Stored dataset items

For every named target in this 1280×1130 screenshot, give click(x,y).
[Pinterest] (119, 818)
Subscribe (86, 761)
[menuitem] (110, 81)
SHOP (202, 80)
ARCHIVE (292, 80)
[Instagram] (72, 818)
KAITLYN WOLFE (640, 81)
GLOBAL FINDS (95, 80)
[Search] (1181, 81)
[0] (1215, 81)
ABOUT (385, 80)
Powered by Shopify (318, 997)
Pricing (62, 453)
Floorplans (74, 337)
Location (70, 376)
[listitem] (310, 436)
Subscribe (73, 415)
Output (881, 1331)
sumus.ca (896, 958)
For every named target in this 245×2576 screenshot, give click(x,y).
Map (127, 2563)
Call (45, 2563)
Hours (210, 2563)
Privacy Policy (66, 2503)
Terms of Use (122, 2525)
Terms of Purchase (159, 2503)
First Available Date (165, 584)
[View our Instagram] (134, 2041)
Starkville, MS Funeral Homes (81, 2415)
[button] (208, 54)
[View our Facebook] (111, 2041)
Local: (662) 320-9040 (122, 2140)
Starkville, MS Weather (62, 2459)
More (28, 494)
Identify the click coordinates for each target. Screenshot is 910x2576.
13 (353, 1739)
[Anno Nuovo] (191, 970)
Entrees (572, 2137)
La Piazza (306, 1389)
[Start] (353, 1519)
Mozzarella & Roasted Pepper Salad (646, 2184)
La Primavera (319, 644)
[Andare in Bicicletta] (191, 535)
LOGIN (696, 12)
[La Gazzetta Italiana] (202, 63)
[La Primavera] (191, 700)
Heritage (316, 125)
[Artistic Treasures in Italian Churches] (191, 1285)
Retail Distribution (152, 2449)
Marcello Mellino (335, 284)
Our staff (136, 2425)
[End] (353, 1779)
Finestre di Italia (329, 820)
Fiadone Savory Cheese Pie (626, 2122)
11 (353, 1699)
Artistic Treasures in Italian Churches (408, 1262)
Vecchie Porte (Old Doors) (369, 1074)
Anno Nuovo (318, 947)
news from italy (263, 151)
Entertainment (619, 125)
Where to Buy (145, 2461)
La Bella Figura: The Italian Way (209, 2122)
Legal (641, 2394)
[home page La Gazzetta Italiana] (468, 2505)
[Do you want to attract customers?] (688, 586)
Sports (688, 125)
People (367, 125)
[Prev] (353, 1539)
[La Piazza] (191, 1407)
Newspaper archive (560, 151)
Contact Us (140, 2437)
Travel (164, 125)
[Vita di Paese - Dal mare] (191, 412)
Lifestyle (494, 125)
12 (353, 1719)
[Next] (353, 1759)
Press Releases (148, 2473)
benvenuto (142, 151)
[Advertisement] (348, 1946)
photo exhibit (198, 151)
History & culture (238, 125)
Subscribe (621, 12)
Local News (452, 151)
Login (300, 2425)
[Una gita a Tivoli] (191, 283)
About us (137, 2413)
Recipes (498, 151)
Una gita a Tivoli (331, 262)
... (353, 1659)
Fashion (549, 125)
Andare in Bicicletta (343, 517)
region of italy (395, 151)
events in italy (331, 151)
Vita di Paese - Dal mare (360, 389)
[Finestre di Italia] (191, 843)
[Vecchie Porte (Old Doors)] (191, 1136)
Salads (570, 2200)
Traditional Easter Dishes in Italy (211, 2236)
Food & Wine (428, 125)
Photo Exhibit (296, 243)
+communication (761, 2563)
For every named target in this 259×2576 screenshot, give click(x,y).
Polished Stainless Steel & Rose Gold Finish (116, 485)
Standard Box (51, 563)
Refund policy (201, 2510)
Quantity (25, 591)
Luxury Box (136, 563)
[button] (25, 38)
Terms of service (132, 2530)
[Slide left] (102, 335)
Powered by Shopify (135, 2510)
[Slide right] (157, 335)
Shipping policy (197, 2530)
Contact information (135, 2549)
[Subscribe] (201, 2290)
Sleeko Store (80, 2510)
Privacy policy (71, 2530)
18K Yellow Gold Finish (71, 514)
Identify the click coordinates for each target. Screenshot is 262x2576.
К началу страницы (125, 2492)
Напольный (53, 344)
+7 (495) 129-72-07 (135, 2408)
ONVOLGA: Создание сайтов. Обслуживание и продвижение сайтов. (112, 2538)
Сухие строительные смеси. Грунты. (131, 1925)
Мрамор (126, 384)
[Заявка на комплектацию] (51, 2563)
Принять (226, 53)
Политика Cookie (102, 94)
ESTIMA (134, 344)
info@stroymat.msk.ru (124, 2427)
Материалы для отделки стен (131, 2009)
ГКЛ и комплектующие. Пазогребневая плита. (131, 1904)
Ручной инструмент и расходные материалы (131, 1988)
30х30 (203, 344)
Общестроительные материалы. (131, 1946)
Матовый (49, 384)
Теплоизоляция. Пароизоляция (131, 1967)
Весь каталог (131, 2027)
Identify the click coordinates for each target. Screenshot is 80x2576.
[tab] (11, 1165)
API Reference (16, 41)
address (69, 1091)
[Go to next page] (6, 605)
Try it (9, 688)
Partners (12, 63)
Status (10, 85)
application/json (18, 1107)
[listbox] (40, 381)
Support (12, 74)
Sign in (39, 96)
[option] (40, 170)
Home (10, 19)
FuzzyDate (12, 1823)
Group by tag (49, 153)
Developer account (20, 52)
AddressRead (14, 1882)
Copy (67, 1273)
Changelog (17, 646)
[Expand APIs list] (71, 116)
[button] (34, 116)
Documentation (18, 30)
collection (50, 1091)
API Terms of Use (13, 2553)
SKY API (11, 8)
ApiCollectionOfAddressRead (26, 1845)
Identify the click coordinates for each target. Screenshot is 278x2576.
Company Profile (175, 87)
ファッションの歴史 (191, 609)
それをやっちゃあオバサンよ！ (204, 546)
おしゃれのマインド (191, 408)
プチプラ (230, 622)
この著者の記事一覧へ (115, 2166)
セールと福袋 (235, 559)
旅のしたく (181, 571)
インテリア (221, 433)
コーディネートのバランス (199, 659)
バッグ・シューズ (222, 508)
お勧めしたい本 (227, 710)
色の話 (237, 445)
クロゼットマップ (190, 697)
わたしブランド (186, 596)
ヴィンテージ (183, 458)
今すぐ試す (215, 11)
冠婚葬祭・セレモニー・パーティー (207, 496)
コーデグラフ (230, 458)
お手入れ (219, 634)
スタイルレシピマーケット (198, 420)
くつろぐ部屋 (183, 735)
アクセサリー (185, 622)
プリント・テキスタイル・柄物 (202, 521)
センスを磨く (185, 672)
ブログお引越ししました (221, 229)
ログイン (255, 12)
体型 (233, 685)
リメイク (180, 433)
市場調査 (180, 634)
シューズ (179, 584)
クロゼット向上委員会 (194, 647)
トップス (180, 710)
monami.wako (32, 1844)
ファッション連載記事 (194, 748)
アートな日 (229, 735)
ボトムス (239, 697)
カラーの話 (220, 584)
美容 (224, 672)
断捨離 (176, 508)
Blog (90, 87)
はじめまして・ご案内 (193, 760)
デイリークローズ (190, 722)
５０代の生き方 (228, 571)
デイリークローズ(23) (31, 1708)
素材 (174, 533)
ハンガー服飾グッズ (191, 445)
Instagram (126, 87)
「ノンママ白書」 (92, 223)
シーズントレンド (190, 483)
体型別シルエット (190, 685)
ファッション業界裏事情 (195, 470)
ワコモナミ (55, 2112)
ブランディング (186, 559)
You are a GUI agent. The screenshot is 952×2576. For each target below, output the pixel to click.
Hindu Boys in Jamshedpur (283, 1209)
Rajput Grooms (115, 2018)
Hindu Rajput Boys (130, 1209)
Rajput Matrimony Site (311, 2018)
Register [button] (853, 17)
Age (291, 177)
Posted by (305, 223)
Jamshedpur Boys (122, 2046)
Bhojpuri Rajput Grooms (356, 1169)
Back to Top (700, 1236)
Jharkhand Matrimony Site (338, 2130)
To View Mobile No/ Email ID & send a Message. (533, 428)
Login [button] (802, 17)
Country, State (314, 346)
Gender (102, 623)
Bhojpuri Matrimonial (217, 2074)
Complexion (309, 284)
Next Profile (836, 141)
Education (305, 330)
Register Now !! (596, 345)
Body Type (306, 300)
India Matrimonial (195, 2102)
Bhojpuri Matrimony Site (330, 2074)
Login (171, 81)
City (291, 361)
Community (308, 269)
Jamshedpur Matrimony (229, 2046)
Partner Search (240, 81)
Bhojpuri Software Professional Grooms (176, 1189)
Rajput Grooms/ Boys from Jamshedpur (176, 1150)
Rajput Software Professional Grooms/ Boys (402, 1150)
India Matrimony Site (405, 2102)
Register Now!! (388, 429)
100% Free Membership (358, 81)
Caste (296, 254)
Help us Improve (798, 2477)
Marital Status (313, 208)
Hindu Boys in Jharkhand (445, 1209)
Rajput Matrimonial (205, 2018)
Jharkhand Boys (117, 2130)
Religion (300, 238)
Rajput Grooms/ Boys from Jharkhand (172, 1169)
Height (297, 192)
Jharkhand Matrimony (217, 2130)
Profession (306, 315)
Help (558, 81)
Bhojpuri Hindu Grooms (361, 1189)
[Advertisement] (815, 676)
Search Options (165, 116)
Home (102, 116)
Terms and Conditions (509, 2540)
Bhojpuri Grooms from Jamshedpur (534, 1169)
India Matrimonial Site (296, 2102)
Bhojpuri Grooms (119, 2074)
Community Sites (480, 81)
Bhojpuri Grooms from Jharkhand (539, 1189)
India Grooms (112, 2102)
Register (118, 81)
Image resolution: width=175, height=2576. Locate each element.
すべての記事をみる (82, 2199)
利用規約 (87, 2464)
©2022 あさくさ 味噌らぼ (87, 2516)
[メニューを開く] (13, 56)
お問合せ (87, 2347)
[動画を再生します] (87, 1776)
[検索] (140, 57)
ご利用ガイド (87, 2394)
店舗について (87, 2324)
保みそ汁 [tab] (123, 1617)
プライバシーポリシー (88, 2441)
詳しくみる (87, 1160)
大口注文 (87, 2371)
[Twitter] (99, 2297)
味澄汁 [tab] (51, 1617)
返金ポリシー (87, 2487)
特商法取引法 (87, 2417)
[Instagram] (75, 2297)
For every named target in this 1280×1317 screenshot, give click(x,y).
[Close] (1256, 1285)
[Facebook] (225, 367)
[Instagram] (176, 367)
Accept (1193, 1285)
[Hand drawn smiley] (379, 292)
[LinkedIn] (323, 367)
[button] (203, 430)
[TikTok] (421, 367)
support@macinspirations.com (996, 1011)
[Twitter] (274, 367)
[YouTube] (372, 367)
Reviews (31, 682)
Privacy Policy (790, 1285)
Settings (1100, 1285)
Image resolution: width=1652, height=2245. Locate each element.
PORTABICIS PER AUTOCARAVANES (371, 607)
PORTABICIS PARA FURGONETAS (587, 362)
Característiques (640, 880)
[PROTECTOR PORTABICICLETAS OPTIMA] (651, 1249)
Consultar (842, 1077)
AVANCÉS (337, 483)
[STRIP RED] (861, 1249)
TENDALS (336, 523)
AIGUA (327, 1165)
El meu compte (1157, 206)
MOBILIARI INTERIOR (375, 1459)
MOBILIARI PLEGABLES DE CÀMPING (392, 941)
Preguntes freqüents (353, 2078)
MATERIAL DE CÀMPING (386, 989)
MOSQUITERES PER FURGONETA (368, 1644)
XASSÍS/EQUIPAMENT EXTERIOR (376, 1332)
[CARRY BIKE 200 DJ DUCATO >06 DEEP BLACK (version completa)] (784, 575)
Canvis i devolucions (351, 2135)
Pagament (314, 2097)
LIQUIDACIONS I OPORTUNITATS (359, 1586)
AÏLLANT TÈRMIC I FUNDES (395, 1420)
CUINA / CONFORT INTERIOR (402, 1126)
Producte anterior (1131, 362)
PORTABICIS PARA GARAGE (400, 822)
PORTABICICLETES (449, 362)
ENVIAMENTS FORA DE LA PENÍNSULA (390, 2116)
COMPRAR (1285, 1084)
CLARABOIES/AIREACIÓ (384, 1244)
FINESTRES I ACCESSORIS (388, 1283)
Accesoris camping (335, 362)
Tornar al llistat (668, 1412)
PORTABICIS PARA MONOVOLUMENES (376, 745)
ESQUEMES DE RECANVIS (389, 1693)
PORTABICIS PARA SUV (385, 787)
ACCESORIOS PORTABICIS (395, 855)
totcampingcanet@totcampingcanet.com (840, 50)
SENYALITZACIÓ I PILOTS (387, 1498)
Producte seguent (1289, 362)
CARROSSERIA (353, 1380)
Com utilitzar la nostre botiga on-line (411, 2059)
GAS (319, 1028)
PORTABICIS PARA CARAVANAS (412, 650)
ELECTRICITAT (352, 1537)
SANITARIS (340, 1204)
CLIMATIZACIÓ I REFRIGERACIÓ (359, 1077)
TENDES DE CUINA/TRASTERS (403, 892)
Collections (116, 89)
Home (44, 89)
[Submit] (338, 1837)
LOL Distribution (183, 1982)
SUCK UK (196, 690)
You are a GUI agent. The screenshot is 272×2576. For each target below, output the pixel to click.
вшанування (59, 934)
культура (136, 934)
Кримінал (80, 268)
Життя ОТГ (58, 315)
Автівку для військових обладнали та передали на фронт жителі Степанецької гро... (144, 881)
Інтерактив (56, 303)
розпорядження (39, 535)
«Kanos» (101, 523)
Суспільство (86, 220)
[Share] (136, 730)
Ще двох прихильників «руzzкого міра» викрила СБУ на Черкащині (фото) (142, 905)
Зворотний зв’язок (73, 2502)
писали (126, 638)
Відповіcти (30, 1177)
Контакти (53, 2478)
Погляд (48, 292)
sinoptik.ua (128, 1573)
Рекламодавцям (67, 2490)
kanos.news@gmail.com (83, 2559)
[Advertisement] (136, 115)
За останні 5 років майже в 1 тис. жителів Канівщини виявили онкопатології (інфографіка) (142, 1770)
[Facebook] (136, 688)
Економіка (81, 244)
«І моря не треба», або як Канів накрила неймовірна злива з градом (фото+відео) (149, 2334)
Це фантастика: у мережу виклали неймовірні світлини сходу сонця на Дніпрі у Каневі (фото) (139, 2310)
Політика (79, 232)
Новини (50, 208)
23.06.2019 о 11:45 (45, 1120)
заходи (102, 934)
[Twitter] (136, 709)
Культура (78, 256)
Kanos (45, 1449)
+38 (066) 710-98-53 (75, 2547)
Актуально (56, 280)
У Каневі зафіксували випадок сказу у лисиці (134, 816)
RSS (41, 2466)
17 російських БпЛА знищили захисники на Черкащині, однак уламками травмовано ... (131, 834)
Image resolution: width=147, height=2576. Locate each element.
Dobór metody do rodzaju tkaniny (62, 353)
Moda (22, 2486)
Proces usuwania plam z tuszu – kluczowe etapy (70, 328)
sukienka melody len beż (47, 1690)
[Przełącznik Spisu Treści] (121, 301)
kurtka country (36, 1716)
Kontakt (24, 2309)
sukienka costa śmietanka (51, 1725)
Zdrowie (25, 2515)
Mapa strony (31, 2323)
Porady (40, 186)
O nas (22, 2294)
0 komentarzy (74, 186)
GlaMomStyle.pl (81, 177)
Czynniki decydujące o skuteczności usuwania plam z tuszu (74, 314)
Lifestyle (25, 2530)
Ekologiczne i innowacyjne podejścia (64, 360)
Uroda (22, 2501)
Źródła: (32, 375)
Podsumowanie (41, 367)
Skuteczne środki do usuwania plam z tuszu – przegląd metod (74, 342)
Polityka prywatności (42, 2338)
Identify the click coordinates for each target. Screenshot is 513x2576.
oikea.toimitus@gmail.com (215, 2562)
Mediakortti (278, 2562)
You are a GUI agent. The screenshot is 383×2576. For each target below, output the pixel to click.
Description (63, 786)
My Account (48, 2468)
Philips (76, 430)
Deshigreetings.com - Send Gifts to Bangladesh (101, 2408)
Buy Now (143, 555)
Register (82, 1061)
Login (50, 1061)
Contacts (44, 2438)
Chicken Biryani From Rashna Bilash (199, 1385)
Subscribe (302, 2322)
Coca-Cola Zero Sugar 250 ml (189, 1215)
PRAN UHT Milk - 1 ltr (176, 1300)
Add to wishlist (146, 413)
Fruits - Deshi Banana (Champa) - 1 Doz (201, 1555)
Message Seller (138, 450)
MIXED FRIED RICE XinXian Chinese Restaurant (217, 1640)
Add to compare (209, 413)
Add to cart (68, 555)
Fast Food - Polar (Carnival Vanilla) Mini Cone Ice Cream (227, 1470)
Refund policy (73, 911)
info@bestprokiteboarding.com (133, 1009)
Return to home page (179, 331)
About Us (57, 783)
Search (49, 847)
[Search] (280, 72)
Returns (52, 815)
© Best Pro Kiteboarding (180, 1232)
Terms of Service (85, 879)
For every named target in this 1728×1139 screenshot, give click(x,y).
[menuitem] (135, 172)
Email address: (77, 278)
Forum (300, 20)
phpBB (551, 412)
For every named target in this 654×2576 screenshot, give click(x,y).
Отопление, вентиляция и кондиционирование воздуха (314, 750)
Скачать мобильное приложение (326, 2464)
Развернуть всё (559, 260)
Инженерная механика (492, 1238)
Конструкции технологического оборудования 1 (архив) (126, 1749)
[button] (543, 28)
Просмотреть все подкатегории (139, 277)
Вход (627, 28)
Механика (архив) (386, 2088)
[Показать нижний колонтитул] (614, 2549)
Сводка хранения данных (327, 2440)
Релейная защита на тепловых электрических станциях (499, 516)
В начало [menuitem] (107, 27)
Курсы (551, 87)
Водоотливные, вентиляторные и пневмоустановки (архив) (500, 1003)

TASK DETAILS - Among the lines above, which ones include the word "below"? Copy them.

RESULT OF THIS TASK -
You are a GUI agent. The screenshot is 952×2576. For each target below, output the pixel to click.
You are a GUI agent. The screenshot is 272×2576. For each target below, output the pixel to click.
You are a GUI agent. The screenshot is 383×2576. For each target below, output the pixel to click.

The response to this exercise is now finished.